Exercise instructions
Where a line contains the word "tree", copy that line from the records below.
####################
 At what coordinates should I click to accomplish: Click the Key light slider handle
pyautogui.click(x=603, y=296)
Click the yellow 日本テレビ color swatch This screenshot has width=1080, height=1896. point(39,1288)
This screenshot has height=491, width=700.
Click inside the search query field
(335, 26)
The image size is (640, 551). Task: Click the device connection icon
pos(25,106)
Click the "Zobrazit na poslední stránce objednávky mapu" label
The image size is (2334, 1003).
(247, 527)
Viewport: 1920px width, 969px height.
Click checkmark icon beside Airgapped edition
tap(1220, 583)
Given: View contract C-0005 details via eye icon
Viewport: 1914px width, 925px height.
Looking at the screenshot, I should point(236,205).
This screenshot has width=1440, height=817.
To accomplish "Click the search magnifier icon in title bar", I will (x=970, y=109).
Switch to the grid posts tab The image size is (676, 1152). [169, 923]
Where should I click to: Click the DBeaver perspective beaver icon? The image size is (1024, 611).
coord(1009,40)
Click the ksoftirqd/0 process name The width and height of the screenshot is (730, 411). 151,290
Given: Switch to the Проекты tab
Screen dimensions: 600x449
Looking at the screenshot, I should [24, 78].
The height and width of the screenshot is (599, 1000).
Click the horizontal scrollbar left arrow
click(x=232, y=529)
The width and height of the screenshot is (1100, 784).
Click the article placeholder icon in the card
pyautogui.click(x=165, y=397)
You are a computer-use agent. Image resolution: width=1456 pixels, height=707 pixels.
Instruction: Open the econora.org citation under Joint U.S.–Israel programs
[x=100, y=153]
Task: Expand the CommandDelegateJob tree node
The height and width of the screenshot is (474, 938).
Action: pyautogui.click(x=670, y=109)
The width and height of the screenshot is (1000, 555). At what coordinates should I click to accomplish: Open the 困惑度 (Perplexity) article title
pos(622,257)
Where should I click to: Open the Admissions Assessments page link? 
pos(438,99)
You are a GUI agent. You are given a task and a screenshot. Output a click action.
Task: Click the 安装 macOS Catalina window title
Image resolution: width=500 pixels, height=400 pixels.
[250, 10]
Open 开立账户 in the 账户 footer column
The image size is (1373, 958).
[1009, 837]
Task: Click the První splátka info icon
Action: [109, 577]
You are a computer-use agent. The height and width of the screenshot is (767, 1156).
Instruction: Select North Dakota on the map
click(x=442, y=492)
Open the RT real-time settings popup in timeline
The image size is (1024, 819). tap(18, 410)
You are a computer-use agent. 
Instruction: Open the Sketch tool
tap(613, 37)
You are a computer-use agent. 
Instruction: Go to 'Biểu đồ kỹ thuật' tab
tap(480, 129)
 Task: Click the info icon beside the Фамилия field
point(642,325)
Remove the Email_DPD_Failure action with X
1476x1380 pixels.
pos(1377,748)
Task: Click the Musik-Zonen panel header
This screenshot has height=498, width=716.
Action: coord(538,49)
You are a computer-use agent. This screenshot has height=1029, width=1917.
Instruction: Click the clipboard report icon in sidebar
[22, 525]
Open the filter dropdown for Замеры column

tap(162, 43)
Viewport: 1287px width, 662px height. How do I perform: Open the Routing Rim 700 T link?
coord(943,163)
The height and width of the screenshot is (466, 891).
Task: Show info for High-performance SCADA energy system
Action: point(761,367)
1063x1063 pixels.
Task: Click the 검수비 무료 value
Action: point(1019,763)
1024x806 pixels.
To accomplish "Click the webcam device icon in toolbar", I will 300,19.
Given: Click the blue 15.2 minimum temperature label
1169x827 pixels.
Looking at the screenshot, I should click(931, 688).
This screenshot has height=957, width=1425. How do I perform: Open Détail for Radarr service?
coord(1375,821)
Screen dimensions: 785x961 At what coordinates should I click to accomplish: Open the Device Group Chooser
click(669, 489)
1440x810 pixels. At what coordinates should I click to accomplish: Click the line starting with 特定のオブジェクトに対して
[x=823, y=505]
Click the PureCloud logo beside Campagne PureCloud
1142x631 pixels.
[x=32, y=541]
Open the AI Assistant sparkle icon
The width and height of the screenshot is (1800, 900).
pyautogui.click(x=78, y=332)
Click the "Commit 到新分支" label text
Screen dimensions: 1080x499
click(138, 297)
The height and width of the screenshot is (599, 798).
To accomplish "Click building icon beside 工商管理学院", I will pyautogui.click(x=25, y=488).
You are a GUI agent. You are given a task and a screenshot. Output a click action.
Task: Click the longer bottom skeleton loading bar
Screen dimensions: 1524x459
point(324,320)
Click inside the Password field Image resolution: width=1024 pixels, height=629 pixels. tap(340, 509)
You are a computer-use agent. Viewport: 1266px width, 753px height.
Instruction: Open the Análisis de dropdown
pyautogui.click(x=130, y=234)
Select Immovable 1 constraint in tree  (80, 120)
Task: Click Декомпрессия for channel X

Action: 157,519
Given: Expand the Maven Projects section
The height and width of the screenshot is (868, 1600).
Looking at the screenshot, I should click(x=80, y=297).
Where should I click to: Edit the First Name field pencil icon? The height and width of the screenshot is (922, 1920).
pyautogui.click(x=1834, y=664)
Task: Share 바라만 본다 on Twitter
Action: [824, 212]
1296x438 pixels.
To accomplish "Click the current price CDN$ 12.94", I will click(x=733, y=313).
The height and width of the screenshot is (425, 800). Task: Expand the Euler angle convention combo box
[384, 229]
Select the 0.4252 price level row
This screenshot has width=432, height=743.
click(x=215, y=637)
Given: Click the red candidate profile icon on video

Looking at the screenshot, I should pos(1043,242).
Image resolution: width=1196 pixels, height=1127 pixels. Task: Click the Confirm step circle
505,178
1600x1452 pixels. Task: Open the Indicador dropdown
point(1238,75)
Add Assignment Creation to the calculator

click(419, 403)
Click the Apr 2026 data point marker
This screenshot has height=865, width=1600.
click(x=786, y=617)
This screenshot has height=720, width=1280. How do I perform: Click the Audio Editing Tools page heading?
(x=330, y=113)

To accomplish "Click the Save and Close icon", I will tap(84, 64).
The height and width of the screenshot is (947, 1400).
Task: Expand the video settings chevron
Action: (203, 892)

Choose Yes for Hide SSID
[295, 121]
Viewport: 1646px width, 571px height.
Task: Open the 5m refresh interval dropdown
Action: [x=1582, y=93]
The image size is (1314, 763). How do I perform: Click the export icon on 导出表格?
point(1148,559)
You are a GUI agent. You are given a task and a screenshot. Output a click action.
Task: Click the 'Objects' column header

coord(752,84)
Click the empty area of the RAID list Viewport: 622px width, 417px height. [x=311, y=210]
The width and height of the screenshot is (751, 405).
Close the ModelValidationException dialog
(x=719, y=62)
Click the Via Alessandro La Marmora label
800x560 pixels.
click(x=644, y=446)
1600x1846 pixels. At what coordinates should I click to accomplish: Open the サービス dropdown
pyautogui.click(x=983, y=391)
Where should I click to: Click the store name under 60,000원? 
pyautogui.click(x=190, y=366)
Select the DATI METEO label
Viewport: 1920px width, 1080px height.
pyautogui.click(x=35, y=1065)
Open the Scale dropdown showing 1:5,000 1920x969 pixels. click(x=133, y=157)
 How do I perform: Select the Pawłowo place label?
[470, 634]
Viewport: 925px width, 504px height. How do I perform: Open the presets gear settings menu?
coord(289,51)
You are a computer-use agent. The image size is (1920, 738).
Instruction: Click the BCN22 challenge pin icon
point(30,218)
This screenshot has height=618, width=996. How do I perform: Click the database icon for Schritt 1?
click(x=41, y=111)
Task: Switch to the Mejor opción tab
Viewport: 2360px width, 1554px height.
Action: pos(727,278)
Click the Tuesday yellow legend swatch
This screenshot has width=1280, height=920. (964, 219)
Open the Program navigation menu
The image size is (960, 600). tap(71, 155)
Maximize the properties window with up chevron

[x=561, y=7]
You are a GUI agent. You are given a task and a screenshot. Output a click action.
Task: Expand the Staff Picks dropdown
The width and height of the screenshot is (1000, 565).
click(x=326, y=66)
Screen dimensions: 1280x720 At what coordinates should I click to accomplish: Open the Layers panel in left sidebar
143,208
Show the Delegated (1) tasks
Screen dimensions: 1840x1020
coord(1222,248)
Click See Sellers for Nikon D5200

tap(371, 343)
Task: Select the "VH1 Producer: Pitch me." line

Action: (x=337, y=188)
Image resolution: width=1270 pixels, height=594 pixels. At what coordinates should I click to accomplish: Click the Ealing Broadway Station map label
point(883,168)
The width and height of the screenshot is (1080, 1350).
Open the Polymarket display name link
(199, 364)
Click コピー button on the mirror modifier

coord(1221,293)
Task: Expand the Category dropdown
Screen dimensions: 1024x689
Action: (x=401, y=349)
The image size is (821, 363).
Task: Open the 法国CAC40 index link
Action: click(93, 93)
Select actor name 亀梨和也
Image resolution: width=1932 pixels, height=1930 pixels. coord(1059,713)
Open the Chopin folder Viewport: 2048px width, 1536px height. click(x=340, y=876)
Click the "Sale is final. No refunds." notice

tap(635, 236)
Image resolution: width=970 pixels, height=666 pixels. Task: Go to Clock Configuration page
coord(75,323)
####################
Answer area
Task: Expand the CommandDelegateJob tree node
Select Immovable 1 constraint in tree  (80, 120)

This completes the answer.